To put this emphasis on corporate action is not to overlook the fact that through this corporate action the individual member of society is largely formed, not to say created. It recognized, however, that if corporate action tends to make of the individual an instrument, as well as an organic part, of the social group, it does not do this by making him "like" merely; it may do so by making him "different." The division of labor, in making possible an ever larger and wider co-operation among men, has indirectly multiplied individual diversities. What like-mindedness must eventually mean, if it is to mean anything, is the existence of so much of a consensus among the individuals of a group as will permit the group to act. This, then, is what is meant here by society, the social organism and the social group.

Sociology, so far as it can be regarded as a fundamental science and not mere congeries of social-welfare programs and practices, may be described as the science of collective behavior. With this definition it is possible to indicate in a general and schematic way its relation to the other social sciences.

:: The problem ::
Answer these questions from the passage on society and sociology.
(a) What has the division of labor indirectly multiplied?
(b) What must like-mindedness eventually mean, if it is to mean anything?
(c) As what science may sociology be described?

:: Data for review ::
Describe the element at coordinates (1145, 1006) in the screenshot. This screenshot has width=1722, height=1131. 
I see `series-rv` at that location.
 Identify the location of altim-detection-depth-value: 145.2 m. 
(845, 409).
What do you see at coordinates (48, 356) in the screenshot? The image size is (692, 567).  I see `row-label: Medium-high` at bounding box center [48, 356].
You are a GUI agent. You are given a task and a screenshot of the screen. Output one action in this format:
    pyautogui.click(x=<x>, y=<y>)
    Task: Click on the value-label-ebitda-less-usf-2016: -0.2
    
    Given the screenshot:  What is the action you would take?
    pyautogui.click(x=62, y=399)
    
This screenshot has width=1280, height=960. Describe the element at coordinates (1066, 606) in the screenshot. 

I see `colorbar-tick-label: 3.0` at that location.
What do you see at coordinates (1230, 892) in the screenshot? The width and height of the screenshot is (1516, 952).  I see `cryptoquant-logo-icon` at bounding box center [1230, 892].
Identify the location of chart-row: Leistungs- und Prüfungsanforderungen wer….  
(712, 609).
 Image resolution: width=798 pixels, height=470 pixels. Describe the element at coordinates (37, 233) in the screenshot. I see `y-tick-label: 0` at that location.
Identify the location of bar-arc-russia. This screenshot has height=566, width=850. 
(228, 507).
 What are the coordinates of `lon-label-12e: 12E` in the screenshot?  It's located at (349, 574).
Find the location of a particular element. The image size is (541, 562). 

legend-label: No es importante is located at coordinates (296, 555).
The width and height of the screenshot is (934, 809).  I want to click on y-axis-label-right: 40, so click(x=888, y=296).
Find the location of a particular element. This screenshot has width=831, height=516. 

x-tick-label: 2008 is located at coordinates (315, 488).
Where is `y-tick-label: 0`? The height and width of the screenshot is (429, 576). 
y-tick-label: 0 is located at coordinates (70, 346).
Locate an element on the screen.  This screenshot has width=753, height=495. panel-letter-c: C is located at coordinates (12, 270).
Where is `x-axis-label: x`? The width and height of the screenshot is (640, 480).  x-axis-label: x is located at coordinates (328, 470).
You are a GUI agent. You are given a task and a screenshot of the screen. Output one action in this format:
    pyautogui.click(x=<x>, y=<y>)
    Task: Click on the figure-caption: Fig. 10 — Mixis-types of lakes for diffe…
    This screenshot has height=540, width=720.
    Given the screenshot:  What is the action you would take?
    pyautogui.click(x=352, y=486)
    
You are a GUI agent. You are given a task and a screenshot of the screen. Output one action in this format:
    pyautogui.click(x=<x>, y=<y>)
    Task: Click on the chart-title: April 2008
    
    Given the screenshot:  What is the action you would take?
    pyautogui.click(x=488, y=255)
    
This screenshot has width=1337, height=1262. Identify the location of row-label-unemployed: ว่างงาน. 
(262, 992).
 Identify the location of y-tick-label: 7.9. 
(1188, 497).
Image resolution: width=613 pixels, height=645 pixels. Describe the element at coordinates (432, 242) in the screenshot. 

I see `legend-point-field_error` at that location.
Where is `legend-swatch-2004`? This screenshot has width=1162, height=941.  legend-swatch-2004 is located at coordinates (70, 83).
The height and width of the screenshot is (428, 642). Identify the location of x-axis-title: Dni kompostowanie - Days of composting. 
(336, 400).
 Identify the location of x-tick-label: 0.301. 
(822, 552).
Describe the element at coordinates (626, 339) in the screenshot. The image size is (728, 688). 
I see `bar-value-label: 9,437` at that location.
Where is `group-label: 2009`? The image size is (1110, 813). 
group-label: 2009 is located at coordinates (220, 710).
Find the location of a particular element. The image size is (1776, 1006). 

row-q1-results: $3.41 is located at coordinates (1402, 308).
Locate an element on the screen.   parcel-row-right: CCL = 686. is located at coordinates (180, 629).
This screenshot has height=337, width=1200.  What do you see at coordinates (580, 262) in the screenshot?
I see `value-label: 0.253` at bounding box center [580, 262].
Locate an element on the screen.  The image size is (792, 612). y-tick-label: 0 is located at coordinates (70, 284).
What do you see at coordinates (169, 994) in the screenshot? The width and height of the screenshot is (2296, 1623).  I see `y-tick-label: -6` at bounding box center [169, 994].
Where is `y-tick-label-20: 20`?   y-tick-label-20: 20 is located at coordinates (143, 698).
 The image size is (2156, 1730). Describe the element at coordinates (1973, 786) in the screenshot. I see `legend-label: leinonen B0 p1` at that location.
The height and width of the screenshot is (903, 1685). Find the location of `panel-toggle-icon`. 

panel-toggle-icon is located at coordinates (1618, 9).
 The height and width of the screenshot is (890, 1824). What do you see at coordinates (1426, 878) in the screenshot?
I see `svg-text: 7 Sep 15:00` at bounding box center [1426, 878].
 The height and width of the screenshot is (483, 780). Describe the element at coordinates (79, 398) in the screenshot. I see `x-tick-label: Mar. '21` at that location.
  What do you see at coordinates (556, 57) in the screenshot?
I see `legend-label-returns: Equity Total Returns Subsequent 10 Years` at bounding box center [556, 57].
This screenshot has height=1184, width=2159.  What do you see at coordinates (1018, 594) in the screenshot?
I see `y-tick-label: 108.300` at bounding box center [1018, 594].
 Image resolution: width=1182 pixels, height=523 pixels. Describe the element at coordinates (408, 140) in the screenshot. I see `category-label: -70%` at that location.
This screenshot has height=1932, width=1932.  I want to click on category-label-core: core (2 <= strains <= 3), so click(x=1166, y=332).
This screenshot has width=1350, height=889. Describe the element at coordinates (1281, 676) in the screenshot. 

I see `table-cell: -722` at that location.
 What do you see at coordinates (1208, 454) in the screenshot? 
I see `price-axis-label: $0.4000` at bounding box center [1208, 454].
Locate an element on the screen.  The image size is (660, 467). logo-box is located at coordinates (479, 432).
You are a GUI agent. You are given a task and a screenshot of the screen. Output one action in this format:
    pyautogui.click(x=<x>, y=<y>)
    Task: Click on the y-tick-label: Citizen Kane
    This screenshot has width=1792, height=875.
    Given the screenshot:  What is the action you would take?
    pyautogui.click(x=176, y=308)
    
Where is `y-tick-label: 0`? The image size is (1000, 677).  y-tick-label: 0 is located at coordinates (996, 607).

:: Exercise answer ::
(a) Individual diversities.
(b) The existence of so much of a consensus among the individuals of a group as will permit the group to act.
(c) The science of collective behavior.